Source records Start Marker

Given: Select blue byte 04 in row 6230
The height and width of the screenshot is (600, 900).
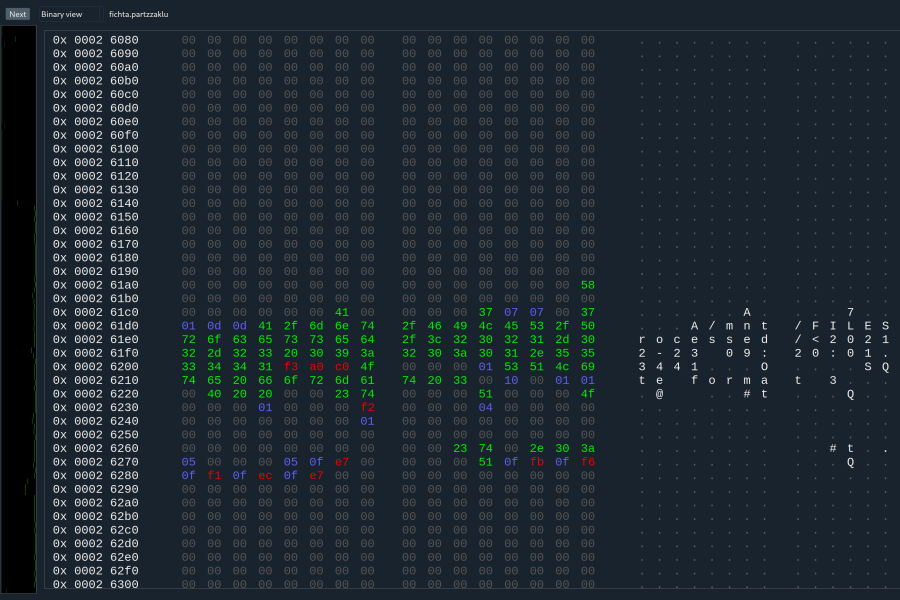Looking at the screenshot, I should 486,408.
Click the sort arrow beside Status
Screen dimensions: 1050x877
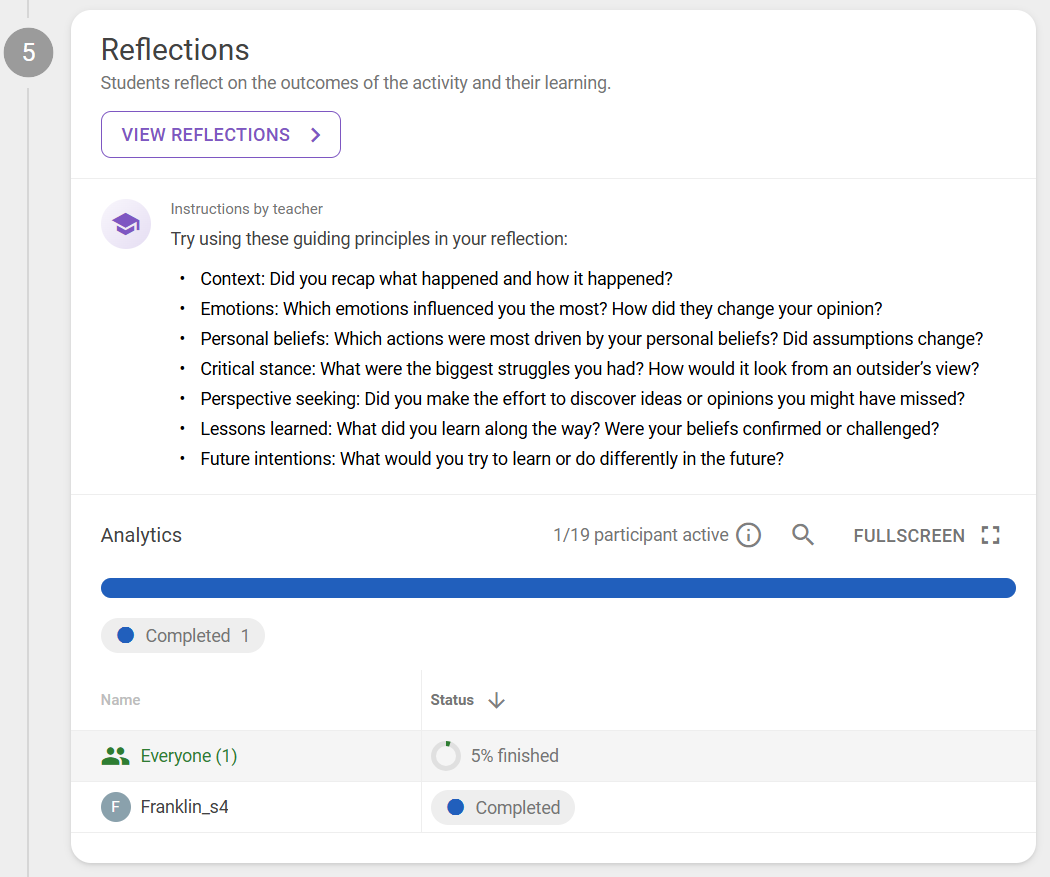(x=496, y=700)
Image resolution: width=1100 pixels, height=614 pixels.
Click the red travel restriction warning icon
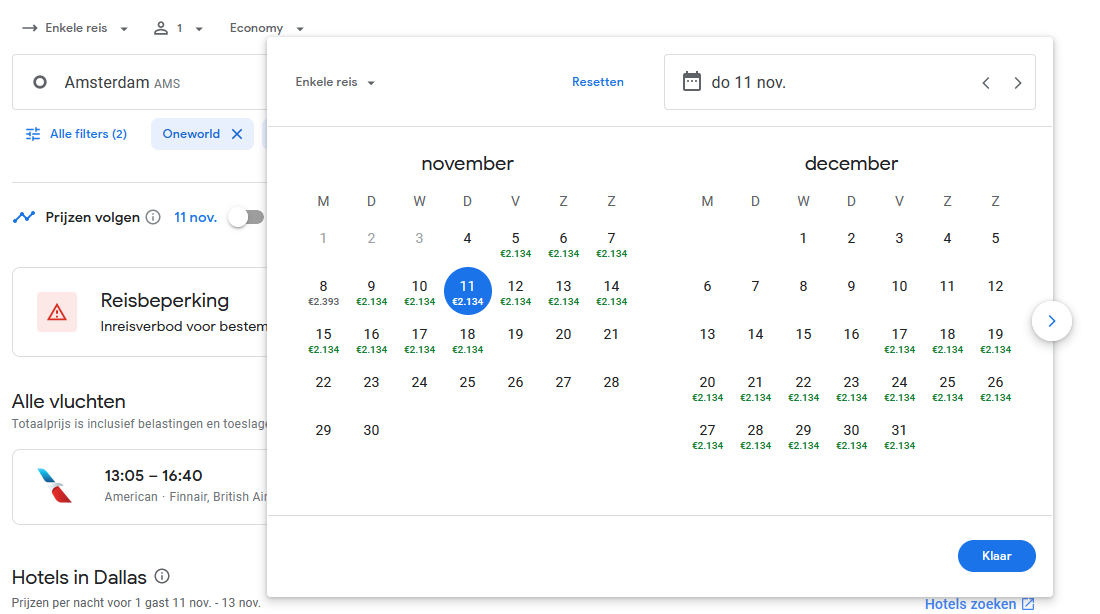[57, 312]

Source records End Marker

Work to complete — Without the pictures, write out every entry precisely as it appears.

Answer to this exercise —
Given: Select blue byte 04 in row 6230
The height and width of the screenshot is (600, 900).
Looking at the screenshot, I should 486,408.
Click the sort arrow beside Status
Screen dimensions: 1050x877
(x=496, y=700)
Image resolution: width=1100 pixels, height=614 pixels.
Click the red travel restriction warning icon
[57, 312]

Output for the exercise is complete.